Additionally, finishers working on kneeboards hand-finished concrete located around steel columns and alongside exterior walls of the building.

The top 1/8 inch

Hard-troweling the floor affected the top 1/8 inch of the floor slab the most. The troweling machines “compression dewatered” the floor surface, forcing a little water to the surface and the rest into the fresh concrete below. This dewatering process left the surface layer with an extremely low w/c ratio. The dark appearance of this surface layer is due to the low w/c ratio restricting cement hydration and concentrating cement particles—the cement acting as a dark gray pigment. The lighter gray color of non-hard-troweled floor surfaces is caused by the higher w/c ratio at the surface and in some cases by carbonation—calcium hydroxide (CH) in solution moves through capillaries to the surface where it combines with atmospheric carbon dioxide (CO2). However, hard-troweled surfaces greatly reduce the interconnectivity and size of capillaries and pores, thereby restricting the movement of CH to the surface. Dense, hard-troweled surfaces carbonate very slowly.
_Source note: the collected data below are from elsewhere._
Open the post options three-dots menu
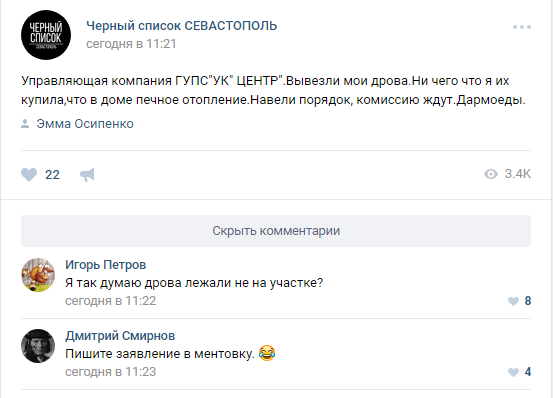This screenshot has height=398, width=553. click(x=522, y=27)
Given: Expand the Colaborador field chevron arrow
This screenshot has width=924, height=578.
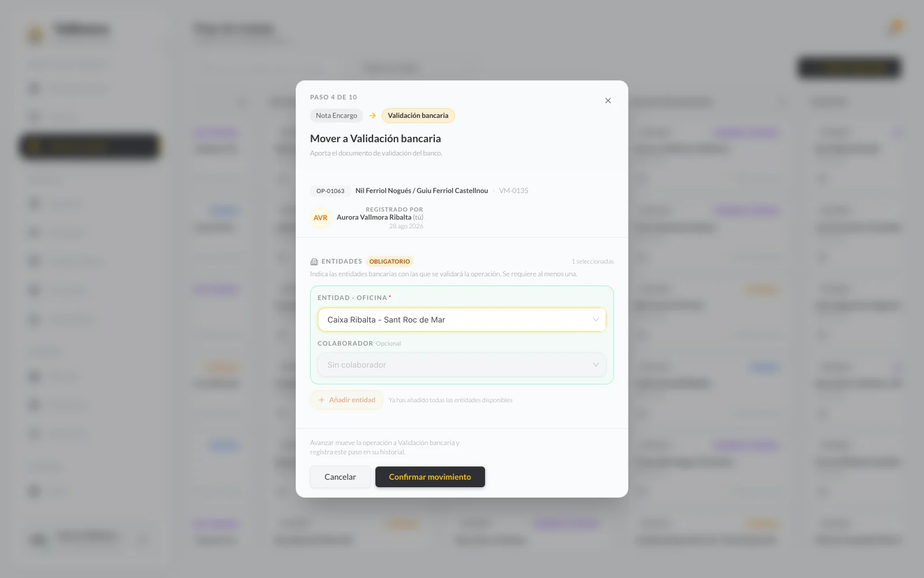Looking at the screenshot, I should point(595,365).
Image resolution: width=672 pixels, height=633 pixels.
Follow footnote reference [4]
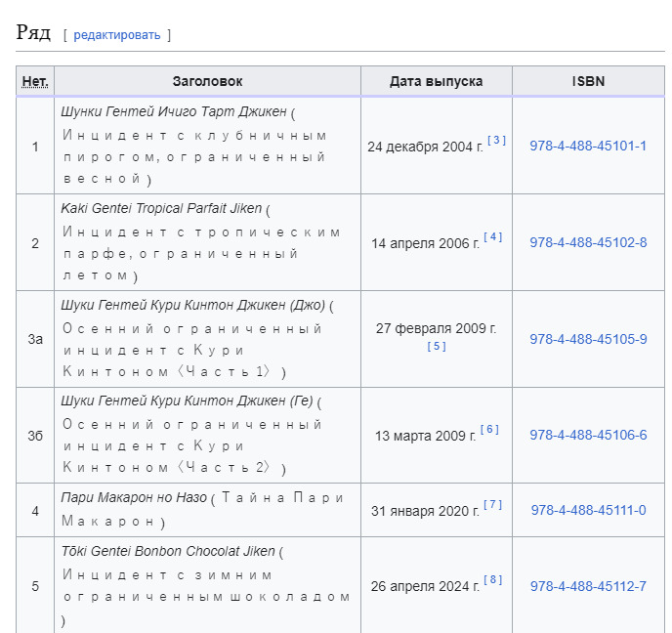coord(492,237)
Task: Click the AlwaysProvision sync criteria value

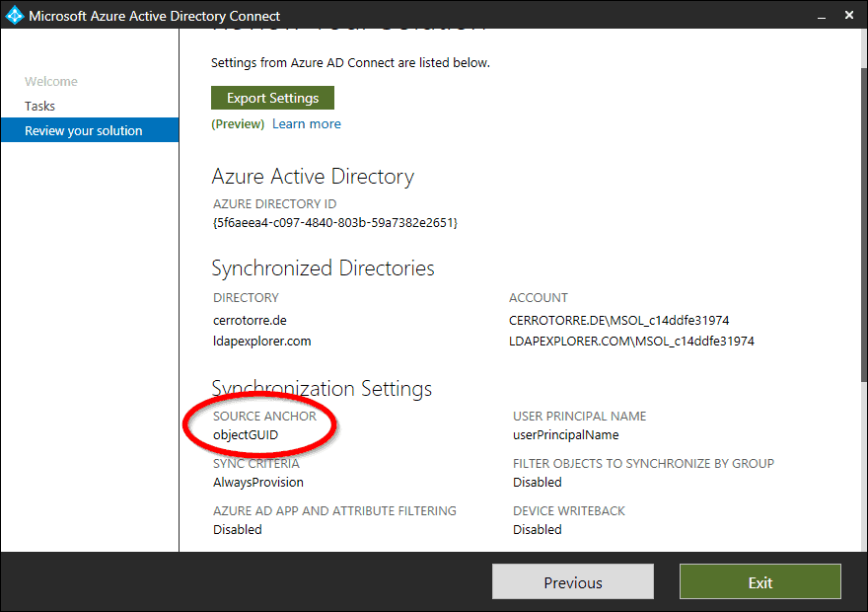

The hard-troweling process compresses the surface and removes pores that are usually visible in the microscope. The dark 1/8-inch-thick layer can be seen at the top of the core in the top photo on page 32. At a magnifacation of 45X, the scanning electron microscope photo on page 31 shows the top ¼-inch profile of the floor. The white colored grains of material congregated at the top are residual unhydrated cement particles. (The particles appear white with the microscope but are dark to the naked eye.) The high concentration of hard particles provides further evidence of the low w/c ratio.

In a normal concrete mixing process, there are always residual particles of cement scattered throughout fresh concrete. Steve Lewis, a chemist for Lehigh Cement, Doraville, Ga., points out the finishing process causes a buildup of cement paste and fine aggregate at the surface, increasing the concentration of residual cement particles.

With most of the water pressed out of the surface during finishing, there is no opportunity for most of these particles to produce hydrate material.